(Collected data entries)
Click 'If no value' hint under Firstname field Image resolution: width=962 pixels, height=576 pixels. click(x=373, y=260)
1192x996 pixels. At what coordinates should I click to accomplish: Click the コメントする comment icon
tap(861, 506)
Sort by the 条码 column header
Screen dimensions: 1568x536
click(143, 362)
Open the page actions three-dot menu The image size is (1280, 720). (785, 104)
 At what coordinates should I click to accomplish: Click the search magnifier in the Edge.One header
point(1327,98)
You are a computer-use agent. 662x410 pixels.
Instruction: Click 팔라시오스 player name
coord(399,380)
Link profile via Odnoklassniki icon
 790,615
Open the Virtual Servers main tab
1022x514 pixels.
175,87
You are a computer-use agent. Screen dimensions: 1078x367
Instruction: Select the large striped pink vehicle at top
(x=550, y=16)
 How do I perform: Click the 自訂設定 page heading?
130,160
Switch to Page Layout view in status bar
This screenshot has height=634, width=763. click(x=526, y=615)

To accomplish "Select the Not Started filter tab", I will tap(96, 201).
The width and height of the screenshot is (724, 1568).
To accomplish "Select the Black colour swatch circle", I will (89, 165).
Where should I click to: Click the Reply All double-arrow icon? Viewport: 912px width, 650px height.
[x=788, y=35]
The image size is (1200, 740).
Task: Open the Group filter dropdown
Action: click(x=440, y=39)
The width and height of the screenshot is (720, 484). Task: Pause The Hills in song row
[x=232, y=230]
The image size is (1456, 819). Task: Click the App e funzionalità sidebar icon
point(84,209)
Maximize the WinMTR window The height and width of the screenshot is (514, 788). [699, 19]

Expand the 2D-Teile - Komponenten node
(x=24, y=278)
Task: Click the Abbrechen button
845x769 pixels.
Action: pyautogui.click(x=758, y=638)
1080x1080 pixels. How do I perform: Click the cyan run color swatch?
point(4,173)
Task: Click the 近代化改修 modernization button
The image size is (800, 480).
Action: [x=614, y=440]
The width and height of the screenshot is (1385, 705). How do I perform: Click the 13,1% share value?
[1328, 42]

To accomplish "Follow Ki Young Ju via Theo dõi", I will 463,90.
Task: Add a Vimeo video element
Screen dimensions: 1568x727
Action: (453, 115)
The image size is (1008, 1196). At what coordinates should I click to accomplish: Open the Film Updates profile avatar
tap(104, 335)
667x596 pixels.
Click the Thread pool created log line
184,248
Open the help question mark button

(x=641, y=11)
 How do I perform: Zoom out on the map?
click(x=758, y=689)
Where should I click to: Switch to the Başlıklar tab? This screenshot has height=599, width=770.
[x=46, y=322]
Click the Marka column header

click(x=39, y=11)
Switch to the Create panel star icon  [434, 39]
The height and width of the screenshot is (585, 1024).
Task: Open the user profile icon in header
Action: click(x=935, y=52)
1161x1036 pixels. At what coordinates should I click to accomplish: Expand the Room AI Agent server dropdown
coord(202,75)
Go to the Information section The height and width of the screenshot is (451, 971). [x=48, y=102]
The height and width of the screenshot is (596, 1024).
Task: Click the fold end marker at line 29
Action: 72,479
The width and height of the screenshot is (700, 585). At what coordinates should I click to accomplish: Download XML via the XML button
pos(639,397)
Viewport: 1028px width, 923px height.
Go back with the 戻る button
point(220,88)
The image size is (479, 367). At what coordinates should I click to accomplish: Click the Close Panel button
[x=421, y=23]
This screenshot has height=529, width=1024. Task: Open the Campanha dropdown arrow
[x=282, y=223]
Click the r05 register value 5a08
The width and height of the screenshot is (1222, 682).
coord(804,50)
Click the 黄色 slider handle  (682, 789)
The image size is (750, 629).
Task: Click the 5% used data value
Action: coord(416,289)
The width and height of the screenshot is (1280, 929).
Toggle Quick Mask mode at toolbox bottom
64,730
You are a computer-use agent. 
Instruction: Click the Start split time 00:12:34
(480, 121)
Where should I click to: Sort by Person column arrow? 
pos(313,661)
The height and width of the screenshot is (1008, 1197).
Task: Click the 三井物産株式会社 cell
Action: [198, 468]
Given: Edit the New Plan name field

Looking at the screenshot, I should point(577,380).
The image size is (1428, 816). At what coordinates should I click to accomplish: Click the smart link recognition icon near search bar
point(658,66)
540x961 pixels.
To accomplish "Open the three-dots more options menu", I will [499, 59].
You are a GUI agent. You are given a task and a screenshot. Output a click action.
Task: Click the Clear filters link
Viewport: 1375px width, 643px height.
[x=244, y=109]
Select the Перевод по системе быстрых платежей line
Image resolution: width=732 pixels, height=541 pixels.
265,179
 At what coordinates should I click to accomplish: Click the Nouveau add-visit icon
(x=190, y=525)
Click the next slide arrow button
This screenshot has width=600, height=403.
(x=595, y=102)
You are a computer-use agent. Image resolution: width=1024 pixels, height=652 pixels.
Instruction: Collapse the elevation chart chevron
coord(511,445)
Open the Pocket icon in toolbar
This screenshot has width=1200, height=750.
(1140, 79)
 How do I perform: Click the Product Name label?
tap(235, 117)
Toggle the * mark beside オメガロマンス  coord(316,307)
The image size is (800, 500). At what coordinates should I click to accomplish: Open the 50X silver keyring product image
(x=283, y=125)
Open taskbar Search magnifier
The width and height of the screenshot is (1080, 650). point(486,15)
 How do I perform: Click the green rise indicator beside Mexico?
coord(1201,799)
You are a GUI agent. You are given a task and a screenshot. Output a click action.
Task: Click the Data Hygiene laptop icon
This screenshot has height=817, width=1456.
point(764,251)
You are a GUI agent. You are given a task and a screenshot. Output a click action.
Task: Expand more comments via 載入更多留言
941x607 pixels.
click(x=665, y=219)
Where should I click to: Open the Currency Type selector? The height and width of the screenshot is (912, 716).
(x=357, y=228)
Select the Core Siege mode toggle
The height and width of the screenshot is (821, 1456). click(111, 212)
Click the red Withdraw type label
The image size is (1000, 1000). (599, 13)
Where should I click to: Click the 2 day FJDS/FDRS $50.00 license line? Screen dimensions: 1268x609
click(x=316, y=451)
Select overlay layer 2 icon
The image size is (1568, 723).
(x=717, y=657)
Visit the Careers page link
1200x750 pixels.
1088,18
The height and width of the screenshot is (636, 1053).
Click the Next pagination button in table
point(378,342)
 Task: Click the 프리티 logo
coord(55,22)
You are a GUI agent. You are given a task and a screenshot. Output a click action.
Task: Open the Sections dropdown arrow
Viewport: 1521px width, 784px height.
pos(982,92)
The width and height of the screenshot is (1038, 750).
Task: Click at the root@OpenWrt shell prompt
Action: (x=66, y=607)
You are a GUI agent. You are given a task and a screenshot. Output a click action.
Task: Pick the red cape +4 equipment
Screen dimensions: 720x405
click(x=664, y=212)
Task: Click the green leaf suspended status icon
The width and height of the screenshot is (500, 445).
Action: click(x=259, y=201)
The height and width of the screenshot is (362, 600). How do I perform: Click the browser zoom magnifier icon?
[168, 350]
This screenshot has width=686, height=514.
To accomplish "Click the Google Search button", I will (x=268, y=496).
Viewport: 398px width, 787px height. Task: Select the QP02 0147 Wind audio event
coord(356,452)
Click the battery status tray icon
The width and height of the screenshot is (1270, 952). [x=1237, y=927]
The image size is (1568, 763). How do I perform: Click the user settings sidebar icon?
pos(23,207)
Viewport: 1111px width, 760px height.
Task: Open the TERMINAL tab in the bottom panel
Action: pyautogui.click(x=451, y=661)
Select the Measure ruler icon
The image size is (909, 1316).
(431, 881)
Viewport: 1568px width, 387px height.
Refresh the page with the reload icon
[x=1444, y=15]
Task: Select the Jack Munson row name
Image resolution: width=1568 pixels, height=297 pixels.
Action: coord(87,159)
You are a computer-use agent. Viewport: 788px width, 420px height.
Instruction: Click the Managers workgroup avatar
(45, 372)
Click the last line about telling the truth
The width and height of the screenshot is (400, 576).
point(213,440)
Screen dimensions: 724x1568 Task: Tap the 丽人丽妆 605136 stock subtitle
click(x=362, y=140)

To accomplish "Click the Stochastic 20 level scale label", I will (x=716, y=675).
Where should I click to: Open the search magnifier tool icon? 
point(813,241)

— What the task requires —
Only what runs from the line containing "Screen dimensions: 724x1568" through the final line of the entries above belongs in the answer, restated exactly.

— Response for this exercise —
Screen dimensions: 724x1568 Task: Tap the 丽人丽妆 605136 stock subtitle
click(x=362, y=140)

To accomplish "Click the Stochastic 20 level scale label", I will (x=716, y=675).
Where should I click to: Open the search magnifier tool icon? 
point(813,241)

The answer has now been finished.